Bolsonaro diz que mantém compromisso de mudar embaixada para Jerusalém

Um dia depois de confirmar, durante visita a Israel, a abertura de um escritório de negócios em Jerusalém, o presidente Jair Bolsonaro sugeriu que ainda pode transferir a embaixada brasileira de Tel Aviv para a cidade durante o seu mandato, como havia prometido ainda antes da posse. Nesta segunda-feira, em conversa com jornalistas, ele reiterou que mantém o compromisso de transferência da missão diplomática, mas pregou “calma” no processo de transição.

“Tem o compromisso, mas meu mandato vai até 2022, ok? Está explicado? E a gente tem que fazer as coisas com calma, sem problema, mantendo contato com o público de outras nações, e o que eu quero é que seja respeitada a autonomia de Israel. Se eu fosse presidente hoje e fosse abrir negociações com Israel, botaria a nossa embaixada aonde? Seria em Jerusalém. Agora, a gente não quer ofender ninguém”. “Agora, eu quero que respeitem a nossa autonomia”, ressaltou Bolsonaro.

Questionado então se a transferência da embaixada ocorrerá até 2022, o presidente respondeu: “Tá tudo tranquilo, podem ter certeza. O casamento está marcado”.

Neste domingo, 31, Bolsonaro anunciou a criação de um escritório de negócios em Jerusalém. A decisão, segundo o governo brasileiro, significa que a mudança da embaixada de Tel Aviv foi temporariamente afastada, mas não descartada. Por ora, a nova representação brasileira não terá caráter diplomático.

Embora tenha sido menos do que Binyamin Netanyahu desejava, o premiê israelense parece ter ficado satisfeito. “É um primeiro passo para que a embaixada chegue a Jerusalém”, disse.

Os dois líderes assinaram declaração conjunta decidindo “elevar as relações bilaterais a um novo nível de prioridade, construindo sobre os sólidos vínculos históricos entre os dois países desde a criação de Israel, como demonstra a conclusão de vários instrumentos bilaterais de cooperação, nos campos da ciência e tecnologia; defesa; segurança pública; aviação civil; segurança cibernética; e saúde”.

“Ambos os governos tomarão as medidas necessárias para cumprir e implementar os acordos recém-assinados nos campos acima mencionados”, diz a nota conjunta divulgada pelo Itamaraty.

Os líderes observaram com satisfação que, em reuniões entre os Ministros de Minas e Energia, os dois Governos concordaram em cooperar em diversos setores, como petróleo e gás, termoeletricidade e energias renováveis.

No campo da energia e da mineração, eles reconheceram o papel transformador da inovação, da robótica e da segurança cibernética.
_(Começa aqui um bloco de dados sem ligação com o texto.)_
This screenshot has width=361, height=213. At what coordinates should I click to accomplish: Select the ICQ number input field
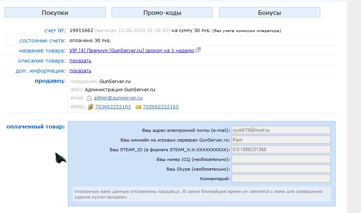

Como dois produtores relevantes de gás natural, os dois países intercambiarão melhores práticas sobre a concepção dos mercados domésticos de gás natural.

Em discurso feito na chegada a Israel, Bolsonaro citou o diplomata brasileiro Oswaldo Aranha. “É motivo de muito orgulho para mim e para o povo do meu país o papel que o nosso chanceler Oswaldo Aranha desempenhou na criação do nosso Estado de Israel”, afirmou Bolsonaro ao lado do primeiro-ministro Benjamin Netanyahu, durante cerimônia de recepção à comitiva brasileira neste domingo (31).

A imprensa israelense deu amplo destaque à chegada de Bolsonaro ao país, através dos jornais Times of Israel, Jerusalem Post e Ynet News, entre outros.